**PASSAGE GIVEN:**
begin

According to the Centre for Justice Statistics over 94 per cent of victims killed or injured in a robbery were harmed by weapons other than firearms. The minimum sentencing provision should be extended to the use of any weapon in the commission of an offence.

On the other hand the bill contains measures that will force citizens to register all their firearms. This issue must be considered separately from the crime control measures in Bill C-68. Gun control is not related to crime control and has no place in crime control legislation.

The justice minister may believe that future restrictions on law-abiding gun owners will somehow reduce crime. However he has completely failed to explain to the House what crimes will be reduced and how gun registry will accomplish it. All available research indicates exactly the opposite. Tighter restrictions on law-abiding citizens will only encourage the criminal element. After all, criminals will not register their guns.

end

**SUPPLIED MATERIAL:**
begin

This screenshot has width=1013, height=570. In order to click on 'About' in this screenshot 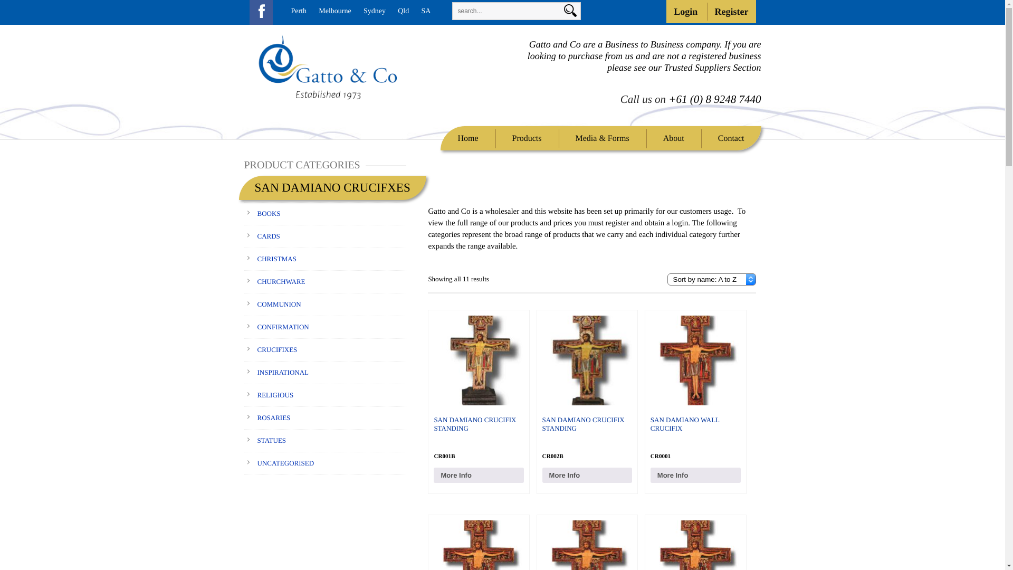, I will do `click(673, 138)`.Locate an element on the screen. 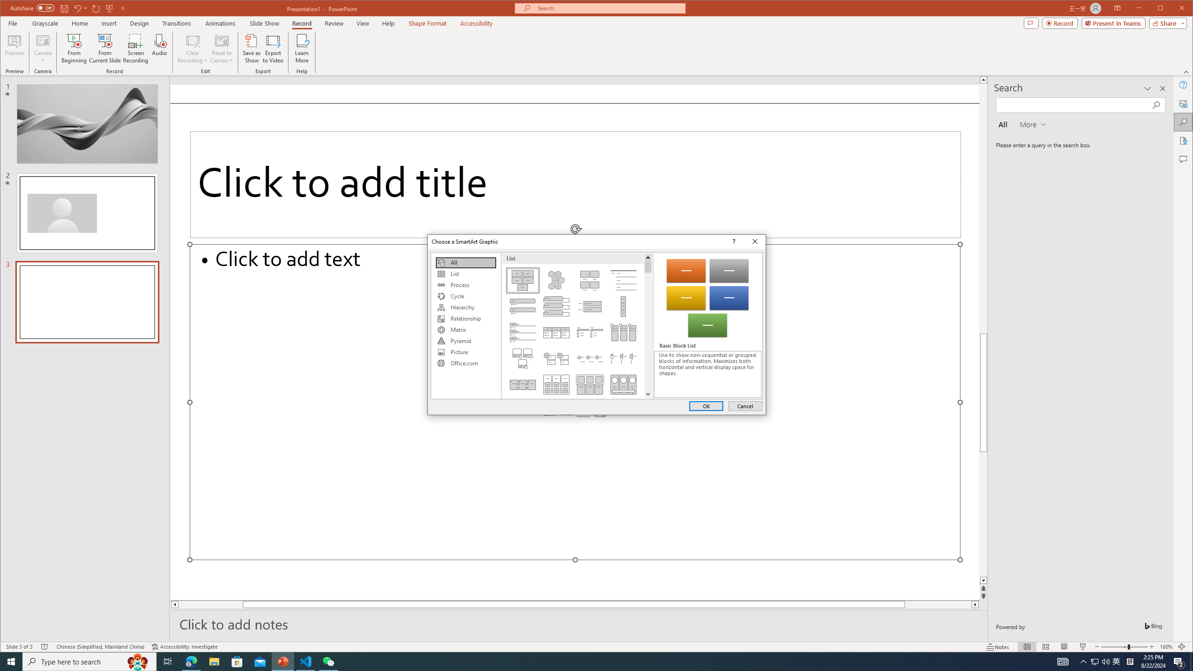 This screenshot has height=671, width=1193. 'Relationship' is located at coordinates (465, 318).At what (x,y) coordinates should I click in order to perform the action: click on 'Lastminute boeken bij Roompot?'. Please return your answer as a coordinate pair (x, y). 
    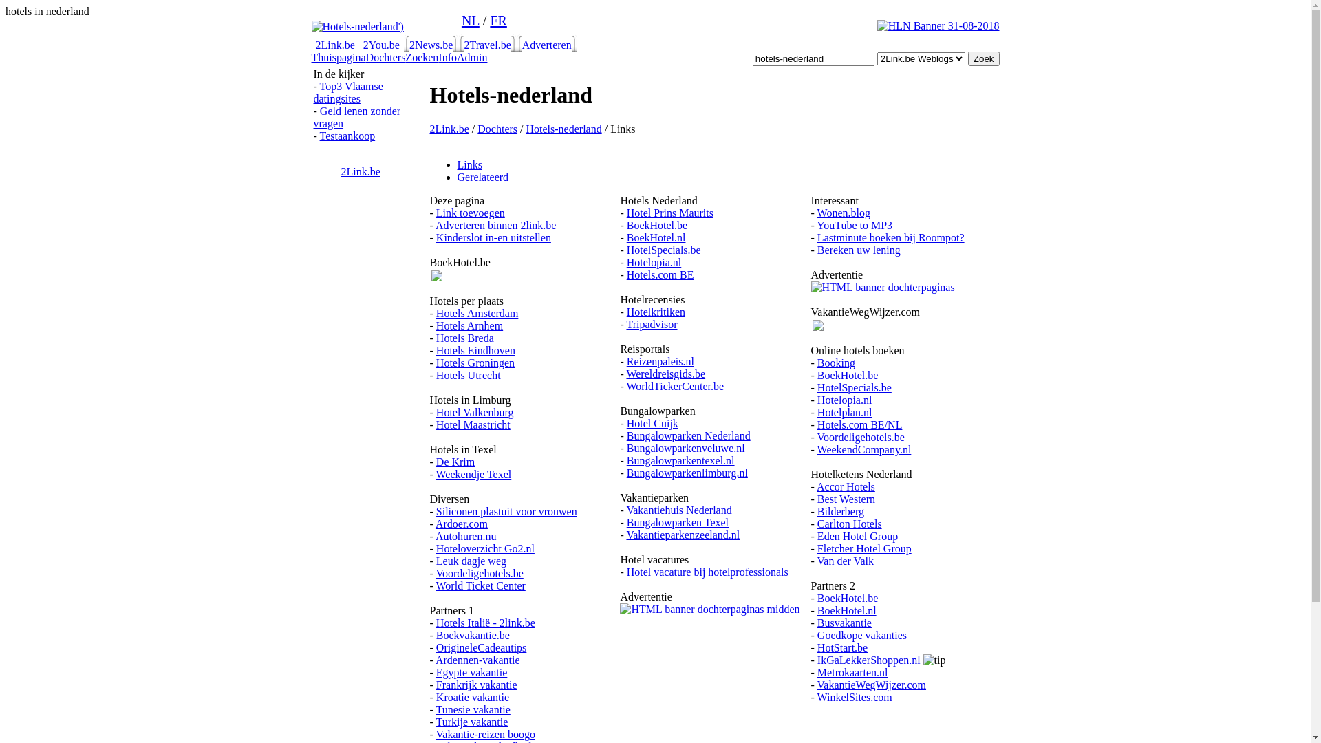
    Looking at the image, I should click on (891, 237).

end

**TASK INSTRUCTIONS:**
[A] Using the passage on Bill C-68, say whether each statement agrees with it, answering yes or no and quoting the words that decide it: (i) Over 94 per cent of people killed or injured in a robbery were harmed by weapons other than firearms. (ii) Gun control belongs in crime control legislation. (iii) The justice minister explained to the House which crimes the gun registry would reduce.
[B] Carry the passage on Bill C-68 forward from its final sentence.

**RESULTS OF THE TASKS:**
[A]
(i) Yes: "over 94 per cent of victims killed or injured in a robbery were harmed by weapons other than firearms."
(ii) No: "Gun control is not related to crime control and has no place in crime control legislation."
(iii) No: "he has completely failed to explain to the House what crimes will be reduced and how gun registry will accomplish it."

[B]
The Auditor General pointed out that the current gun registration system has never been properly evaluated. Why would the justice minister forge ahead with his expanded registration system plans when we do not even know what good the current system is?

How many crimes has the current system prevented? What use has the current system been? Until these questions have been responsibly answered there is absolutely no reason we should consider spending more money on gun control. No one would be against additional gun controls if they could be proven cost effective in their ability to save lives and reduce crime.

The minister has made a great many inconsistent statements in the debate over registration, confusing not only the public affected but even members of his own caucus.

We hear the statement that people register their cars so why should they not register their guns. Does this seem like a reasonable comparison? I think not. We do not ask people to prove they need a car to get a licence. We do not introduce policies to grandfather the ownership of automobiles or ban the sale of replica cars. Unlike an applicant for an hour-long driving test, a firearm owner must go through a three-month safety process including an extensive police background check. There is no comparison.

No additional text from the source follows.